As Dr C is not a blogger by trade, when Manfrotto offered her the chance to check out a photography class with them, she jumped at the chance!

Over to Dr C… I was invited down to a bloggers photography masterclass with Manfrotto. So I thought I would use the opportunity to share with you the tips and tricks that I learned.

Using a Reflective Tent for Product Photography


So this is something I can’t stress enough. A good photograph comes from understanding light. And for the most part that means not using a flash, but using a continuous light source. For an at home set up there are a range of adjustable LED light sources, where you can adjust the intensity and colour of light to perfectly light your intended subject. It may even be the case that you need a number of light sources to capture the perfect image.

Setting Up Lightboxes for Food Photography

All About Angles

So you’ve got your light source, next you need to think about the angle of the light – the angle of incidence. Light travels in a straight line, and bounces off a reflective surface at a perpendicular angle. You can use this to your advantage, and with the help of a few sheets of card from everyones favourite stationary company you can create some cool effects. If you reflect your light source off of red card for example, the light reflected back will be red and will give a red glow to your subject. You can use mirrored card as a cheap reflector, or if you do a lot of fashion or portraiture work you might want to pick up a foldable reflector.

A Model Posing for Fashion Photos


Now that you’ve got your self set up with your light sources, the beam of light might be too directional, you might want to diffuse the light in order for it to cast a softer glow. In comes the magic of diffusion, which you can achieve with some simple tracing paper placed directly in front of your light source. This diffusion trick also works when you may need to use a flash gun, although in this case you’d probably want to use a softbox to diffuse the light.
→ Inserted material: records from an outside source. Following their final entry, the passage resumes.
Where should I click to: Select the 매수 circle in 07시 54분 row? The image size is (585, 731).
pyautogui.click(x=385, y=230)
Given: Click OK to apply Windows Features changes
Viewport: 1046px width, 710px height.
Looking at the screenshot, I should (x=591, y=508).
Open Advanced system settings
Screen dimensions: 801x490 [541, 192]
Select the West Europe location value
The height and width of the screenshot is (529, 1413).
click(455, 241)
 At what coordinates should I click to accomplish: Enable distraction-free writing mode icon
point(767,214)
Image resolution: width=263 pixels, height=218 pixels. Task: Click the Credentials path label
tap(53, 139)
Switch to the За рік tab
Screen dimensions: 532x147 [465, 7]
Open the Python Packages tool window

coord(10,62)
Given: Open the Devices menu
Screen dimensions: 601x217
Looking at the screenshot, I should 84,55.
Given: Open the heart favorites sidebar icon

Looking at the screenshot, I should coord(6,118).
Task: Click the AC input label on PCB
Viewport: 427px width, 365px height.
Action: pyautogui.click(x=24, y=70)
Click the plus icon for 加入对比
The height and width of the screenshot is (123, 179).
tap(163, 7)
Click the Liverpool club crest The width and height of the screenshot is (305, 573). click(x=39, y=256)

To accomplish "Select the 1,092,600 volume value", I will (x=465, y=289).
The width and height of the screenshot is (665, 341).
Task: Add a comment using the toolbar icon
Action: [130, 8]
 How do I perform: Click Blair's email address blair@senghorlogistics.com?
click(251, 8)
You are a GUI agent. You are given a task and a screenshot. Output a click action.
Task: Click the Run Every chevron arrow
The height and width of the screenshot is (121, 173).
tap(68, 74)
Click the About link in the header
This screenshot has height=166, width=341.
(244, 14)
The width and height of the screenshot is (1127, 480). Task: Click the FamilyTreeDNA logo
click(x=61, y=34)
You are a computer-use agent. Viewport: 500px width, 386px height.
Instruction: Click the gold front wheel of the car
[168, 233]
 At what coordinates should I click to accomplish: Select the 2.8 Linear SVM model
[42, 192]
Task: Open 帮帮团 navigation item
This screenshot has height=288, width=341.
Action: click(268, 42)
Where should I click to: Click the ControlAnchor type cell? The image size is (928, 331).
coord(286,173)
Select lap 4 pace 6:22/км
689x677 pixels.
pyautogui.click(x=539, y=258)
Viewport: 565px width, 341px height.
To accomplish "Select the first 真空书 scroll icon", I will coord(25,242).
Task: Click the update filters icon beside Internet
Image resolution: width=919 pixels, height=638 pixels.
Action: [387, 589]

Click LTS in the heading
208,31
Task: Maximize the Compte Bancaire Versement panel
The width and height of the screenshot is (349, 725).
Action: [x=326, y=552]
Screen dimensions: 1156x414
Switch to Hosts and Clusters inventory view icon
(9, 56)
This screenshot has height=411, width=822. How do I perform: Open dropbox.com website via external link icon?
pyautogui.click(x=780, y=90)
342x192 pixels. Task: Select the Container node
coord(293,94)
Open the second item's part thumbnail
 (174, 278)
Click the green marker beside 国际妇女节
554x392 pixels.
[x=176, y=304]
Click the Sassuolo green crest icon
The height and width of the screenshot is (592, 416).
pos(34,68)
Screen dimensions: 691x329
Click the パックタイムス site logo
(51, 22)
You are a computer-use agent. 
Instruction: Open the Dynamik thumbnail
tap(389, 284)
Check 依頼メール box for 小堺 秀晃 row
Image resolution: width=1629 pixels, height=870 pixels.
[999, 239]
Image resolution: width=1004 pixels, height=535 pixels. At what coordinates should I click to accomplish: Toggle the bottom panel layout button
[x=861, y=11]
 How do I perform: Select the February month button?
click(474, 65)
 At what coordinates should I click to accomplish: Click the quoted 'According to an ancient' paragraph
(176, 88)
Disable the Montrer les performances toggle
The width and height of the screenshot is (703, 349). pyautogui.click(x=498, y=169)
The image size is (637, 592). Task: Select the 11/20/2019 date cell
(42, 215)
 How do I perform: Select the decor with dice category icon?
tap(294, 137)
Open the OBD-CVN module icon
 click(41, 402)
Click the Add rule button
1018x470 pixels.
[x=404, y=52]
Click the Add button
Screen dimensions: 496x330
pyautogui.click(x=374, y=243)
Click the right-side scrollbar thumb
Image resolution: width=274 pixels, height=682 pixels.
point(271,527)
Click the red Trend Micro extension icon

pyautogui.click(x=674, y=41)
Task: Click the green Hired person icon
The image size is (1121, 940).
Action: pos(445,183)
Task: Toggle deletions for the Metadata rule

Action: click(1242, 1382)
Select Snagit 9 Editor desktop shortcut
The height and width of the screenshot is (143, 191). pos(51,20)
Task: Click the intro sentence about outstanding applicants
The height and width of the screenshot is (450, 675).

How to use Back Lighting for Photography

Keep It Steady

You’ve gone to the effort of setting up your lights adjusting the angles and getting that diffusion perfect, but the images still aren’t crystal clear. You might want to invest in a tripod, be that a full size tripod for capturing the ultimate flat lay or a mini tripod for taking the perfect macro shot. Even if you’re shooting on your phone, the difference a tripod can make is amazing. Another top tip for phone tripod photography, use your headphones to take the picture. I know this definitely works for Apple devices, but I’m not sure about Android systems.

And the rest…

  • Think about backlighting glass objects for an expensive look. Positioning black card on either side of your backlighting light source will bring out the edges. Sticky tape is your friend to keep sheets of paper in place.
  • If you have a camera capable of it, think about shooting in Live View. You can instantly see large high resolution versions of your snaps and make any necessary adjustments.
  • If you do a lot of product photography, maybe think about making or buying a popup tent to photograph the products in. Lastly, wear black when taking photographs – what you’re wearing can be a source of altered reflected light too!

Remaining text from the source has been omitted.